▶ _Try it_: Review the material and extract every line in which the word "each" occurs.
##########
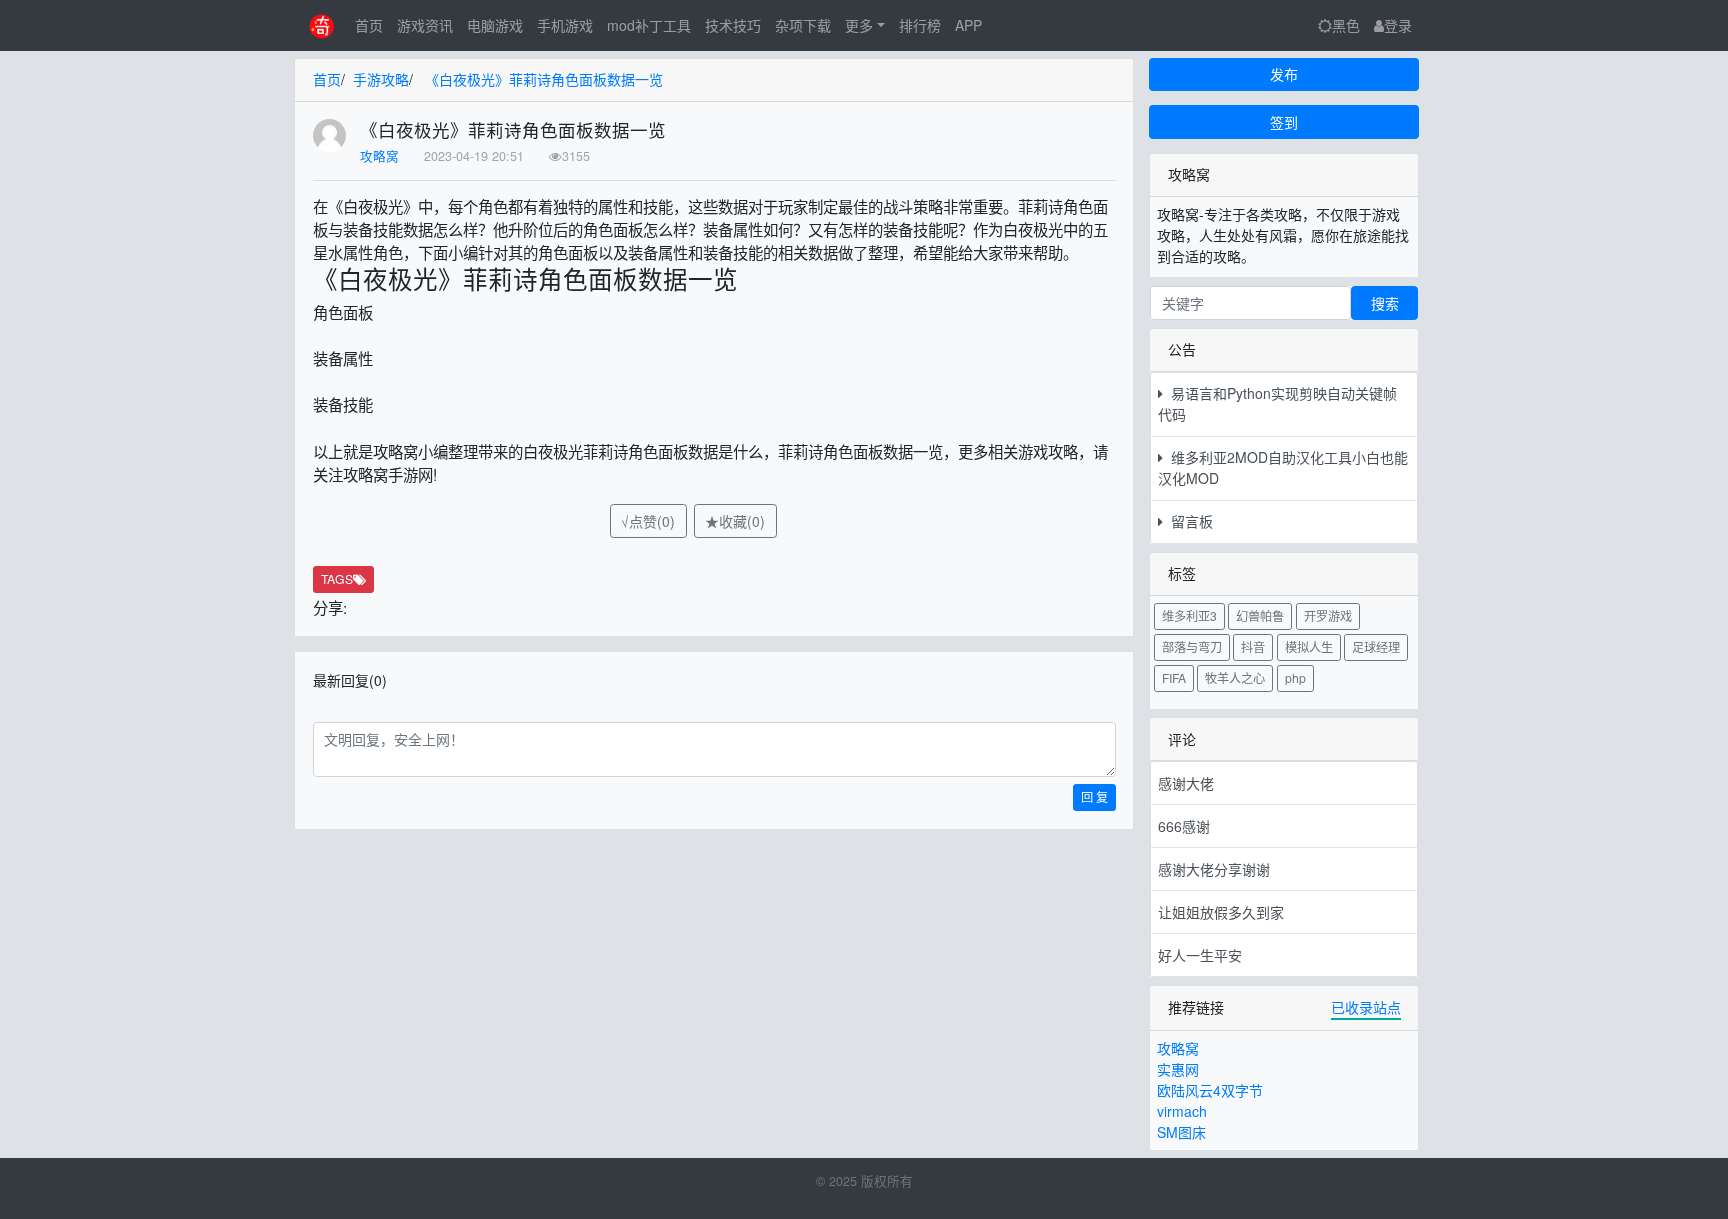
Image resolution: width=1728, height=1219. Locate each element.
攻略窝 (379, 156)
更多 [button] (859, 25)
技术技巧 (733, 25)
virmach (1182, 1111)
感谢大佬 (1186, 783)
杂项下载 (803, 25)
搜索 (1385, 303)
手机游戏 (565, 25)
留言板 (1188, 521)
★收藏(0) (735, 521)
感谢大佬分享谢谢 (1214, 869)
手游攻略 (381, 79)
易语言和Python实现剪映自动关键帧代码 (1277, 403)
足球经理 (1376, 646)
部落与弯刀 (1192, 646)
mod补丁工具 (649, 25)
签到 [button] (1284, 122)
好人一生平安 (1200, 955)
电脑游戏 (495, 25)
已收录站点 (1366, 1007)
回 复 (1094, 796)
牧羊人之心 (1235, 677)
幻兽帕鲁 (1260, 615)
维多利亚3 (1189, 615)
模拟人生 (1309, 646)
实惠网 (1178, 1069)
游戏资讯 (425, 25)
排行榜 (920, 25)
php (1295, 677)
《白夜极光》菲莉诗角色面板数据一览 (544, 79)
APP (968, 25)
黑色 (1346, 25)
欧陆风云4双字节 (1210, 1090)
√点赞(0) (648, 521)
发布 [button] (1284, 74)
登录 (1398, 25)
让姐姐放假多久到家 (1221, 912)
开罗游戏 (1328, 615)
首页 (369, 25)
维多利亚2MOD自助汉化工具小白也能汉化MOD (1283, 467)
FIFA (1174, 677)
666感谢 (1184, 826)
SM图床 (1181, 1132)
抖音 (1253, 646)
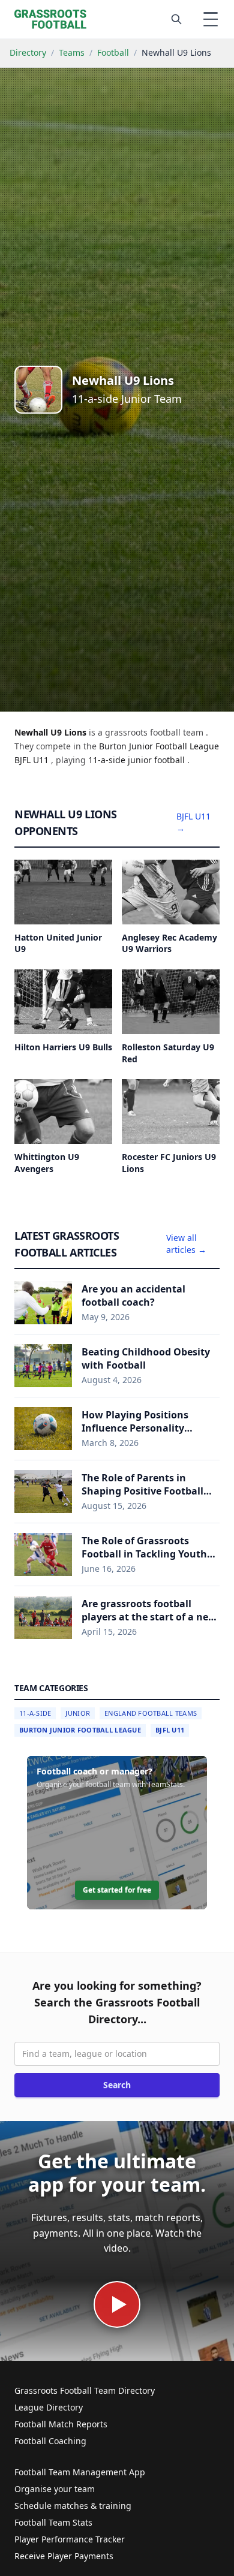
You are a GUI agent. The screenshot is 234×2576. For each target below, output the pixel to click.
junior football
##########
▶ _Answer for the task_:
Image resolution: width=1728, height=1219. Locate each element.
You are a GUI agent. The screenshot is 234×2576. For each target below, output the pixel to click.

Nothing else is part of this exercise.